A lot of those who never played the game picked this team to finish dead last in the AL Central. Not me. I know that Manny Acta is a fiery competitor and there’s no way he’d let his boys fail. The Indians own the best record in baseball right now, and in the end, it’s all about how many wins you get. I don’t see any reason why they can’t continue the pace they’ve set for themselves.

7. Philadelphia Phillies

Veteran leadership on the mound. Veteran leadership in the lineup. And it’s only going to get better when the best player in baseball, Chase Utley, returns to the lineup. Guys who’ve never played the game don’t know what type of lift a great player returning from the Disabled List can give to the team. The Phillies already own the best record in the National League. The sky’s the limit.

8. Minnesota Twins

This team has gotten off to a slow start, but when you play baseball the right way, it’s only a matter of time until things get turned around. I think the team made a mistake in not forcing Justin Morneau into the lineup sooner because now he’s a bit rusty, but he’s still a great baseball player with tonnes of heart and grit. He’ll bounce back just like his team.

9. Atlanta Braves

Two words: Bobby Cox. The man is a genius.

10. Kansas City Royals

People who wouldn’t know a hot foot from a tricky dicky say that the Royals should be focusing on their future. I say their future is now. After ridding themselves of that head case pitcher, they put themselves on the right track by picking up proven leadership in Jeff Francoeur and Melky Cabrera. They’re going to compete with the Indians right up to the final weekend of the season. Count on it.

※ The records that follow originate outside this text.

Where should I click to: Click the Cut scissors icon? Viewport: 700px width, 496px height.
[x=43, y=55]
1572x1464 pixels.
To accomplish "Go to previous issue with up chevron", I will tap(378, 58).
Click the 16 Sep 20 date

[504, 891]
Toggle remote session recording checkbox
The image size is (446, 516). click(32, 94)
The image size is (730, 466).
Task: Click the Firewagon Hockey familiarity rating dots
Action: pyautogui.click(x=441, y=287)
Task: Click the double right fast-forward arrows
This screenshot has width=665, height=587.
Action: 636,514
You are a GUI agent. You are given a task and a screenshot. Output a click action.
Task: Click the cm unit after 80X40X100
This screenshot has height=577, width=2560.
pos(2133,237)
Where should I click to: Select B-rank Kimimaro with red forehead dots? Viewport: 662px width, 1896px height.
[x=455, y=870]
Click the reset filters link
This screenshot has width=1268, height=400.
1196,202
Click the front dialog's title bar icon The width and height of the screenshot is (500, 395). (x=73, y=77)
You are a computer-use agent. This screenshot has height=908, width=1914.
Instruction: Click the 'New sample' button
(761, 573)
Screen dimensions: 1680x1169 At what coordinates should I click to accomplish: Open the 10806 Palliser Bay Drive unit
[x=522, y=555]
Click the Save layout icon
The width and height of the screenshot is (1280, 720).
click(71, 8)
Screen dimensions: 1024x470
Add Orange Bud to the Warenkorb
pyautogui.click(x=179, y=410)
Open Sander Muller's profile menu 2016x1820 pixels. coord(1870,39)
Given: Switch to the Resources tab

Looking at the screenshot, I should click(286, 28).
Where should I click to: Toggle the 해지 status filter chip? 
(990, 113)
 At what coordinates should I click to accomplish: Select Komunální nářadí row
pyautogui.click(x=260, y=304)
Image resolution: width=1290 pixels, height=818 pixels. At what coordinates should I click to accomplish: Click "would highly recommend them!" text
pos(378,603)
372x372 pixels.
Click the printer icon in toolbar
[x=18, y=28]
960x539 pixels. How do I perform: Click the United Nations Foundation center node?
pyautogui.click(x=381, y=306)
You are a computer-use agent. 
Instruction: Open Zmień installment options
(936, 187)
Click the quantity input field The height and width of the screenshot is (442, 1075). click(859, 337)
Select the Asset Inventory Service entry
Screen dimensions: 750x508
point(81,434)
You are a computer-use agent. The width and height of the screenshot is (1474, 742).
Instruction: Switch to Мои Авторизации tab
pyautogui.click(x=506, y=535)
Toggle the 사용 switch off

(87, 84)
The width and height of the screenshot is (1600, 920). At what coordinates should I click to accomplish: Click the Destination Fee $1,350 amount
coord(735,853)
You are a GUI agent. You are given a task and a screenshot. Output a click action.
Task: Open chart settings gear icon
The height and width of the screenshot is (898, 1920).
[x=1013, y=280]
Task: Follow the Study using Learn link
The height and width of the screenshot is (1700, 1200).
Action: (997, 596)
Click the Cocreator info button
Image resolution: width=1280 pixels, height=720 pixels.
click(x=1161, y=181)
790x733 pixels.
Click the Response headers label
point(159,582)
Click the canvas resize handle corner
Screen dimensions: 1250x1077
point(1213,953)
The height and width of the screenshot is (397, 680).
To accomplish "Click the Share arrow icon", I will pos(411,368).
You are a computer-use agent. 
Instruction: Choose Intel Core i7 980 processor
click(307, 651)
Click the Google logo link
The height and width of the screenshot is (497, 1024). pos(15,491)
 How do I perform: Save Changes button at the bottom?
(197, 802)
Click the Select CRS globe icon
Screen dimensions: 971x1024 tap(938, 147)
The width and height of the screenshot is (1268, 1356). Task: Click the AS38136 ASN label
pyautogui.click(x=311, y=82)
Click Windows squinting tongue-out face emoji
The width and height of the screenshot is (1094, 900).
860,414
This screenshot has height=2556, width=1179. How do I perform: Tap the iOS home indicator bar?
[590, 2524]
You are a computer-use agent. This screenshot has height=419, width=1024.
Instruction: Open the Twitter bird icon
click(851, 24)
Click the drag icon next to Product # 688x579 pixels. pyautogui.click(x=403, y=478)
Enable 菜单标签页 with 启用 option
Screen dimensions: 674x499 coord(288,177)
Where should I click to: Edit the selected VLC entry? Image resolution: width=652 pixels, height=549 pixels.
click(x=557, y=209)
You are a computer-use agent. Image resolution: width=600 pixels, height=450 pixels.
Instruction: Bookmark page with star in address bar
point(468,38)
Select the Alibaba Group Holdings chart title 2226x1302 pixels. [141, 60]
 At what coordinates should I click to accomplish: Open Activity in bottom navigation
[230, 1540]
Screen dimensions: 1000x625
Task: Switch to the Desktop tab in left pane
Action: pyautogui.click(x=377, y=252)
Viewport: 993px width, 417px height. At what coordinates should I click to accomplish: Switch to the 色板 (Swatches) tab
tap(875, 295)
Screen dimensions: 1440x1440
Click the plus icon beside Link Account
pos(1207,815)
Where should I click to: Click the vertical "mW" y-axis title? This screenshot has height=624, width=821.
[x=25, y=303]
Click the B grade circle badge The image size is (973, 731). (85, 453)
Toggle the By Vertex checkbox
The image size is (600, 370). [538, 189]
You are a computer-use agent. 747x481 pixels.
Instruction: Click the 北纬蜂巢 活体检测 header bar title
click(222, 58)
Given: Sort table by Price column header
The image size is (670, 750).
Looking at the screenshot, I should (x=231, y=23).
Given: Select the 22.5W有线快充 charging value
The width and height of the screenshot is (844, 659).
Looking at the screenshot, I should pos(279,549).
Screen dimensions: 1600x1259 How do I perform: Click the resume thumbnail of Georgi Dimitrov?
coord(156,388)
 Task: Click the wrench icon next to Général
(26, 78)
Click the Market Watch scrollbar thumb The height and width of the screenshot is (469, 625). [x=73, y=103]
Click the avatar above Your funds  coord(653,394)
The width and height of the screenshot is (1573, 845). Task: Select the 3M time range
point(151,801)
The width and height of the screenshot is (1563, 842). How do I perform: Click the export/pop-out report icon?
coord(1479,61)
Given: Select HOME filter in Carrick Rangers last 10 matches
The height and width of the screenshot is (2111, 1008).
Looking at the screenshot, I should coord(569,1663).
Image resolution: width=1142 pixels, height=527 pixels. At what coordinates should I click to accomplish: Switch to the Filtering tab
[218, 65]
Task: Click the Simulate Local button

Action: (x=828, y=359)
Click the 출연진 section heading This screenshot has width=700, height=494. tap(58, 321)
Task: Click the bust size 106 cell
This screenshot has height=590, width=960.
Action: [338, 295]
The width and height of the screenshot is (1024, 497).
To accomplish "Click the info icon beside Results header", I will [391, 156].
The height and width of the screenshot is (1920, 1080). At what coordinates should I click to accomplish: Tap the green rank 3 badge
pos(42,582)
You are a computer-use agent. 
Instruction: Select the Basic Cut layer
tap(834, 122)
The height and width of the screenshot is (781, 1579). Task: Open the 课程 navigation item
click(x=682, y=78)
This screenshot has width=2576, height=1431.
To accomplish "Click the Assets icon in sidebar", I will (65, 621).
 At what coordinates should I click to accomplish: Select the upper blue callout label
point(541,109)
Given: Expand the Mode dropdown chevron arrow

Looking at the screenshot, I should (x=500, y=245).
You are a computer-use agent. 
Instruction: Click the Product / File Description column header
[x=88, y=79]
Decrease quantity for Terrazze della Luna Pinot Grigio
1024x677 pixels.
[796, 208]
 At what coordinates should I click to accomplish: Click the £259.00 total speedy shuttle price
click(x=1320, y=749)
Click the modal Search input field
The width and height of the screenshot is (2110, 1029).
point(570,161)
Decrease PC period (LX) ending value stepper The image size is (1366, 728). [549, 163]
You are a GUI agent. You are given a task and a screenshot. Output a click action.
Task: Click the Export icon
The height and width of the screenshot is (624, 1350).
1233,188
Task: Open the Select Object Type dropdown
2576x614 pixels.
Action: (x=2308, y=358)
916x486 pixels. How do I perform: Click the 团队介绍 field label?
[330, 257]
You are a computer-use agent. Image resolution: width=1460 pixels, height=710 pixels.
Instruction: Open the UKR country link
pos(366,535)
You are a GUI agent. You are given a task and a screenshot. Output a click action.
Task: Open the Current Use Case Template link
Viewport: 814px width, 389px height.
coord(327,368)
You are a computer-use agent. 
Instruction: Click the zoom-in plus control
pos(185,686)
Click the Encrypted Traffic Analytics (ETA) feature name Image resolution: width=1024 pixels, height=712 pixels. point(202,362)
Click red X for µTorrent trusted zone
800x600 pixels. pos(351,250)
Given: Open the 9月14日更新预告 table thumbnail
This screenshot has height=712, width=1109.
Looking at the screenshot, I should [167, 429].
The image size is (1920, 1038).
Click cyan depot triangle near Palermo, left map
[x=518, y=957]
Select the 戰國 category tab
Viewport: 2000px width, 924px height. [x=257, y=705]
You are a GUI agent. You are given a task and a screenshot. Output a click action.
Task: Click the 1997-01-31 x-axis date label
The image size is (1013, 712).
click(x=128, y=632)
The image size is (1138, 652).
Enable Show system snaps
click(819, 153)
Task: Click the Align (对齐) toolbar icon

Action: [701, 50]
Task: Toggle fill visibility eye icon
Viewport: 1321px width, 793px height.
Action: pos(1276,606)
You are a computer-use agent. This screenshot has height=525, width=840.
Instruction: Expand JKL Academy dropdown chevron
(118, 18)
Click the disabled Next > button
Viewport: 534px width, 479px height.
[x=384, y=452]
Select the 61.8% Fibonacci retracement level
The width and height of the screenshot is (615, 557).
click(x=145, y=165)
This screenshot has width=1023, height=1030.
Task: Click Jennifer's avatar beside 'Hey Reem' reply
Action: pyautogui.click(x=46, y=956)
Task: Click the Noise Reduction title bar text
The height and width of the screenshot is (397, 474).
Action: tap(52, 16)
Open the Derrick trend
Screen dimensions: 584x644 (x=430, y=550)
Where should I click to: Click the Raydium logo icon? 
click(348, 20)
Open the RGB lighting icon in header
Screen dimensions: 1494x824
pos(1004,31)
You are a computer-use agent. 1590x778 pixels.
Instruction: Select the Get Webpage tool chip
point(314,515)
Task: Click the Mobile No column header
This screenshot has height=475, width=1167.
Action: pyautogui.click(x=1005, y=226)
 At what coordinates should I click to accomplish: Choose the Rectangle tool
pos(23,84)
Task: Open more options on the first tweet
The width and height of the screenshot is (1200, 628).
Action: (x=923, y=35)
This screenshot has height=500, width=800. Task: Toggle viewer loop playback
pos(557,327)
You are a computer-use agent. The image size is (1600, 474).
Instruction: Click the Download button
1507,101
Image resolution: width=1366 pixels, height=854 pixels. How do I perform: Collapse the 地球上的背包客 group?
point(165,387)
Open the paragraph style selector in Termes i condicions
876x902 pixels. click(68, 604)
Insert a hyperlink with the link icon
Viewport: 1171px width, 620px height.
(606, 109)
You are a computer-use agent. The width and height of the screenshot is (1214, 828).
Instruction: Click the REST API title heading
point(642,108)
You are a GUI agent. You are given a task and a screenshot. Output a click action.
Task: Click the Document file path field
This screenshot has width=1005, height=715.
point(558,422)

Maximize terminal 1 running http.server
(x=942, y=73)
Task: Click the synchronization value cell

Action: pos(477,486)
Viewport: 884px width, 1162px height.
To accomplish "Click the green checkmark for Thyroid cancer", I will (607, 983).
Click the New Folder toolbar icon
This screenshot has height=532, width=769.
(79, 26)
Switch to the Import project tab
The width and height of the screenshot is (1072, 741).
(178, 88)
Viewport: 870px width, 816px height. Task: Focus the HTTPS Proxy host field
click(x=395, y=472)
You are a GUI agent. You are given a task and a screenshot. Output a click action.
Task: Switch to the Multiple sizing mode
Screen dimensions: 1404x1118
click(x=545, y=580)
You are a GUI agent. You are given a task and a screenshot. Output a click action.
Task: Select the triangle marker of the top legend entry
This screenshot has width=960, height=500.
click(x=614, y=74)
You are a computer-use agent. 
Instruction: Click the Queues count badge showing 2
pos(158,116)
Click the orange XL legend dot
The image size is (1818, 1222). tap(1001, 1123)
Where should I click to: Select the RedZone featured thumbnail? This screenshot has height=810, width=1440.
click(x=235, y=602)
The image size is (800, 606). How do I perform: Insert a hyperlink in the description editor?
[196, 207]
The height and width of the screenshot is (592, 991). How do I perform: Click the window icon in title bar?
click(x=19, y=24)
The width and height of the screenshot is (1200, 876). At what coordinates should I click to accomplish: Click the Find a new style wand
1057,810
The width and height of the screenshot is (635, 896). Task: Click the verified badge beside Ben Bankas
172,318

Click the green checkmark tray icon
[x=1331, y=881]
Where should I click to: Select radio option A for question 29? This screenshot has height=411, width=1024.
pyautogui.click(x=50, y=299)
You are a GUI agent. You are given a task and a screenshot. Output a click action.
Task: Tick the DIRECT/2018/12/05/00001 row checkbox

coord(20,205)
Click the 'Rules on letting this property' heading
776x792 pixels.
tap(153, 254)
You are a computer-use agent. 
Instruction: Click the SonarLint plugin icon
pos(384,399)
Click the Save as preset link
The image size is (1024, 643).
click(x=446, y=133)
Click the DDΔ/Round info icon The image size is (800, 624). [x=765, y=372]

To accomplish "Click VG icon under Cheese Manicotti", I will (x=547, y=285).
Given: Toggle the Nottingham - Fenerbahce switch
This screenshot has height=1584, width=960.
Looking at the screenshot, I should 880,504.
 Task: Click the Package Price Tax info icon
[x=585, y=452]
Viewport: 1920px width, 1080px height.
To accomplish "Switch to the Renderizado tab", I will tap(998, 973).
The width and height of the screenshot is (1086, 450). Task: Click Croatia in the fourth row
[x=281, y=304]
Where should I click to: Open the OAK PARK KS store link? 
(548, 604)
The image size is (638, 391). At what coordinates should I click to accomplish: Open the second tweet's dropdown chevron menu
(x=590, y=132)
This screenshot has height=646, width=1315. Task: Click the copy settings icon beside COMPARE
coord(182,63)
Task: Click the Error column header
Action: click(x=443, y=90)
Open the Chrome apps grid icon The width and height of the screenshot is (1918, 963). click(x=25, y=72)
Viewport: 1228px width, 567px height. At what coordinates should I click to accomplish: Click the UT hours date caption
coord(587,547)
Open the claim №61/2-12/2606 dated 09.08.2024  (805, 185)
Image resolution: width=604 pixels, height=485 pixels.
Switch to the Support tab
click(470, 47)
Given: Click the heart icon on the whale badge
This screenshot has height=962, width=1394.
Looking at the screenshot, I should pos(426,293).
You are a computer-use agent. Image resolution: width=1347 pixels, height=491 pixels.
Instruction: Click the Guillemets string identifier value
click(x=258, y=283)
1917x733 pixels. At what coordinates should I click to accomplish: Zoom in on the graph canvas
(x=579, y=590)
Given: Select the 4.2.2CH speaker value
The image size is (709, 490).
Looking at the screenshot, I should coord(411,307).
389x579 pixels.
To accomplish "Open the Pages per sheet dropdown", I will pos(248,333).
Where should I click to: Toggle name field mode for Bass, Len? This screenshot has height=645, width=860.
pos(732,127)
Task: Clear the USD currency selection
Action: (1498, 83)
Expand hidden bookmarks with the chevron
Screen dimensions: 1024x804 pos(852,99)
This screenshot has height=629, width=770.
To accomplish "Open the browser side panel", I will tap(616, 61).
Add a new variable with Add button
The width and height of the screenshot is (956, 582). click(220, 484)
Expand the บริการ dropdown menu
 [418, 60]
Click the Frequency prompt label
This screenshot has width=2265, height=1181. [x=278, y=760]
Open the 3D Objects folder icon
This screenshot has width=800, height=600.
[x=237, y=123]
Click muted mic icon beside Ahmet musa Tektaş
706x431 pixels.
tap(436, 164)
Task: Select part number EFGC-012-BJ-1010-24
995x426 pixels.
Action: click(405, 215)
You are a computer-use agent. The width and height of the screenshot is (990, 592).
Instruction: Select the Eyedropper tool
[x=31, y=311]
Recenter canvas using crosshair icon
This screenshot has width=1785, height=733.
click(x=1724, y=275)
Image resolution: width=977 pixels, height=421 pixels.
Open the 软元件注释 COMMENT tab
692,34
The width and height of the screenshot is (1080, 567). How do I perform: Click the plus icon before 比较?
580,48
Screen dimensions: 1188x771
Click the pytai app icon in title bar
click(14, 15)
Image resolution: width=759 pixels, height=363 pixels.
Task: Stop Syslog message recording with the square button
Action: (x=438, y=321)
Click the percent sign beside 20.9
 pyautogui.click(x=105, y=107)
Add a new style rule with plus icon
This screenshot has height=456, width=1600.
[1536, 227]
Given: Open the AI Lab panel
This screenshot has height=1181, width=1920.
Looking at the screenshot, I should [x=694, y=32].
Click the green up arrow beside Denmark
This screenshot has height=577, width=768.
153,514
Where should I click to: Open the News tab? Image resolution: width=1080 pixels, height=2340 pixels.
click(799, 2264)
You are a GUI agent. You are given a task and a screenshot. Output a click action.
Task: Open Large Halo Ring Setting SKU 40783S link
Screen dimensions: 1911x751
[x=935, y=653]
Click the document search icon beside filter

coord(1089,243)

The rest of the league goes like this:

11. California Angels

12. Los Angeles Dodgers

13. Chicago Cubs

14. Baltimore Orioles

15. New York Mets

16. Cincinnati Reds

17. Milwaukee Brewers

18. Pittsburgh Pirates

19. Detroit Tigers

20. Baltimore Orioles

21. Chicago White Sox

22. San Diego Padres

23. Houston Astros

24. New York Mets

25. Oakland A’s

Hunter Roscoe is a former Minor League Baseball player and coach. You can follow him on Twitter.

Comments (14)

  1. Are my eyes deceiving me, or is Toronto not in the top 25?
    This is satire in general, yes?

  2. I don’t think there’s a single team from after 1977 in the list. Pretty clever.

  3. Why has this been posted? Because this clown makes up for his terrible writing by being homophobic?

  4. Randy Poffo – I had to look it up – well played, and may the most macho of men rest in peace.

  5. Oh I see. I assumed he stopped at 25. Did not actually read the whole list.
    Kinda amusing, but expect a little more from this place.

  6. You just know the California Angels will move up the rankings with Mike Scioscia at the helm. He’s a tough-as-nails former catcher, and he knows how important a good catch-and-throw guy behind the plate is for a team. I think he’ll ride Jeff Mathis to a pennant this year.

  7. THis is meant to be satirical right… ??

  8. I also had to Google Poffo–nicely done.

    Would have been nice to see the Brewers in the top 10 so Roscoe could give his opinions on their options for the DH spot.

  9. I figured everyone knew Savage played A-ball back in the day. Huh. :)

  10. Poffo. Nice

    Bobby Cox? Nice.

    In general? Is your tongue stuck in your cheek or something? I guess it’s amusing that people are still unsure if this is actually satire. :)

  11. Snap into a .. .tree?

  12. I love how the Orioles are on there twice and any team who entered the league after 1976 isn’t there. Classic.